§ **WORK INSTRUCTION**
Of the lines below, count those containing the word "title". Reply with the number alone.

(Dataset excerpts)
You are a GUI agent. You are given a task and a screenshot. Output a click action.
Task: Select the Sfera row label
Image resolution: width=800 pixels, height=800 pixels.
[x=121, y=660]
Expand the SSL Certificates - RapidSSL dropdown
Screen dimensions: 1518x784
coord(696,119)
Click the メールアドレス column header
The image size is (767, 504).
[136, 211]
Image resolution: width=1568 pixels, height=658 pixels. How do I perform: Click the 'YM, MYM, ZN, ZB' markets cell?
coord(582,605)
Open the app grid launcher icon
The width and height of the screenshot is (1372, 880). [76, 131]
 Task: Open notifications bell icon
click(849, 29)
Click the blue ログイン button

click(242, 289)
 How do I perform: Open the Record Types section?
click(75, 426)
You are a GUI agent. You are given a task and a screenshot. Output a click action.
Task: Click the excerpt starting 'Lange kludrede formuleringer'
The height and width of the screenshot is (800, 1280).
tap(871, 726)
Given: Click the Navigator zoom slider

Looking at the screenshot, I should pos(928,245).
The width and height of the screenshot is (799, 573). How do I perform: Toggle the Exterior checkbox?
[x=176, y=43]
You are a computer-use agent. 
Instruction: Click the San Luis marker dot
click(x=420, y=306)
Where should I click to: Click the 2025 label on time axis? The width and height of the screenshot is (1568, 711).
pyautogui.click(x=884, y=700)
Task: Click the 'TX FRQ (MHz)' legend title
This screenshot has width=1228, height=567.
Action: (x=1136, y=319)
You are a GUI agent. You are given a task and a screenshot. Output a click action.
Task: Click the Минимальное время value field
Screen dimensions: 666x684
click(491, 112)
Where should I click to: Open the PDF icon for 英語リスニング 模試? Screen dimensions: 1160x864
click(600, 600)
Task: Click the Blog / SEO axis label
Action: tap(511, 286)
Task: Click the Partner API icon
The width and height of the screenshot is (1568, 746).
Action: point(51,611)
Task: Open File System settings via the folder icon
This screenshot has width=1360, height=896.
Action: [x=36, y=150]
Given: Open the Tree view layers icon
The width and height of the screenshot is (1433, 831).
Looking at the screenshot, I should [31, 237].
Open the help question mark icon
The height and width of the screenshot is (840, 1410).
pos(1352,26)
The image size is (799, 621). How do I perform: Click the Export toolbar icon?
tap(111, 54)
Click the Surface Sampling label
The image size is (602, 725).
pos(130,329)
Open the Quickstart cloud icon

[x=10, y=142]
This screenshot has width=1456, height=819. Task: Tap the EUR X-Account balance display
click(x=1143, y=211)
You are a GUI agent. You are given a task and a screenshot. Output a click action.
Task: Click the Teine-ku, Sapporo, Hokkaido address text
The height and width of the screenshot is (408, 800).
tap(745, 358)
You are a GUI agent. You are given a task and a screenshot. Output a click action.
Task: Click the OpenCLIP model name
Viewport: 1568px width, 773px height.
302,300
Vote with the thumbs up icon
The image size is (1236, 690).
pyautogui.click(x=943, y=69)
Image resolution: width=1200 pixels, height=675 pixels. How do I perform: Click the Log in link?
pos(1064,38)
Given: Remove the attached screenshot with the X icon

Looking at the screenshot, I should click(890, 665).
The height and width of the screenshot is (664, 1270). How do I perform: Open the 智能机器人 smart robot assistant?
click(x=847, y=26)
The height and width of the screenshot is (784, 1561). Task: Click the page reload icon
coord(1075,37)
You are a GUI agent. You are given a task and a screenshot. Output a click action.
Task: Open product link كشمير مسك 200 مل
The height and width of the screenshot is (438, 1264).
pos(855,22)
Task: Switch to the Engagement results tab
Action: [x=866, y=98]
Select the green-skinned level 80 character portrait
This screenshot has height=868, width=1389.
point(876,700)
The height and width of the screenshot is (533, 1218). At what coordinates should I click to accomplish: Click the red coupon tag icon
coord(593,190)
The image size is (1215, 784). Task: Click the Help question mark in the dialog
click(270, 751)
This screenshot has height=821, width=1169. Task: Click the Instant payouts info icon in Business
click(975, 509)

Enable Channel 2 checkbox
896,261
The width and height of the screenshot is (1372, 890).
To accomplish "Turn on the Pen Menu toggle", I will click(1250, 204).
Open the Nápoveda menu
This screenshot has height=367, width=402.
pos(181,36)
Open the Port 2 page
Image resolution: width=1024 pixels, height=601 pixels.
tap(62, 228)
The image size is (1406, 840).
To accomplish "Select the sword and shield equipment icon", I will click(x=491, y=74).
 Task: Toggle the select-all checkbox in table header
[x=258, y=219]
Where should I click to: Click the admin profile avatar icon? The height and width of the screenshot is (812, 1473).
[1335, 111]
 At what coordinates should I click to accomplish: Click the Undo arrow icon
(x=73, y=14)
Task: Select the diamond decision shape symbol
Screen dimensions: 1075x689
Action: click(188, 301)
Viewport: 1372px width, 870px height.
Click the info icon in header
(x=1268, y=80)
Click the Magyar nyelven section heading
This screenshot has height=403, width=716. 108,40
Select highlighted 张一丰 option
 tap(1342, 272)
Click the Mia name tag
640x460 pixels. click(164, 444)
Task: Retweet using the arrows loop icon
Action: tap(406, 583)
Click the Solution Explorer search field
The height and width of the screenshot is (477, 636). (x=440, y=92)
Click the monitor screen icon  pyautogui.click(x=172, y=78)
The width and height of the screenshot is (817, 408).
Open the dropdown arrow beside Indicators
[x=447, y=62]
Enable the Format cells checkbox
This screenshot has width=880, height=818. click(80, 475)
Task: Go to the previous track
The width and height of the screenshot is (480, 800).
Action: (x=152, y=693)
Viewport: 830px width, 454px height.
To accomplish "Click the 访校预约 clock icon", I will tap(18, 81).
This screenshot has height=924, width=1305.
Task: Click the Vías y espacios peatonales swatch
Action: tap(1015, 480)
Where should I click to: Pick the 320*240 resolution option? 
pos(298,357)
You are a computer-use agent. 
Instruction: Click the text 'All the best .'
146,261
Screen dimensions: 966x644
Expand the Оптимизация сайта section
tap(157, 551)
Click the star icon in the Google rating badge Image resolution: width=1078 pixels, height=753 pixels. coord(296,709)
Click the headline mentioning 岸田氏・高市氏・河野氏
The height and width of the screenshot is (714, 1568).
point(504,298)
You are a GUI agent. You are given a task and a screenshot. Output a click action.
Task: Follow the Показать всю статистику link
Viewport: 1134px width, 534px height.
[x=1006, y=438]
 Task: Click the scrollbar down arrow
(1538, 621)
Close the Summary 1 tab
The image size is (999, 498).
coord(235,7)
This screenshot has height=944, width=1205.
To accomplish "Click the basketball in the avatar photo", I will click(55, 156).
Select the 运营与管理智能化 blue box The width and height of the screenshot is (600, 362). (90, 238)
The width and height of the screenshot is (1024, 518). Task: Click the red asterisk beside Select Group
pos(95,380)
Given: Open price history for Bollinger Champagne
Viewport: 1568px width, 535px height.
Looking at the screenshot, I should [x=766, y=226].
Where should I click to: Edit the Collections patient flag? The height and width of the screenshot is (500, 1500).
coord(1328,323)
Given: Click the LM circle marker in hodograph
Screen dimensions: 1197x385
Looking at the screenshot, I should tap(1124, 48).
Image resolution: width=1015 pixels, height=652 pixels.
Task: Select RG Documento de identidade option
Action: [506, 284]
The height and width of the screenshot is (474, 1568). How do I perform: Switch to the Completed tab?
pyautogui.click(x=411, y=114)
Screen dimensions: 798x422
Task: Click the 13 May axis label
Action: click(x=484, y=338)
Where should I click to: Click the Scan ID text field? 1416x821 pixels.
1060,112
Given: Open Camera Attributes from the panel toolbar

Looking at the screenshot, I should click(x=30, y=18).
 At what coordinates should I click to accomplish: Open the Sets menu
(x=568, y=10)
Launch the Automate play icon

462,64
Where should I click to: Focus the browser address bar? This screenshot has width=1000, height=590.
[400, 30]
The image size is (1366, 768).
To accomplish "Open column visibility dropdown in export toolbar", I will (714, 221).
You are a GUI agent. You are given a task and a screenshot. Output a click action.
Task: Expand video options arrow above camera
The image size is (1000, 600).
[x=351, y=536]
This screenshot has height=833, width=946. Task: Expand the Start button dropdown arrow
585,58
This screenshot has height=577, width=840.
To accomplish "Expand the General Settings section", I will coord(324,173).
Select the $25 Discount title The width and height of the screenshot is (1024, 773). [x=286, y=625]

§ **EXERCISE ANSWER**
2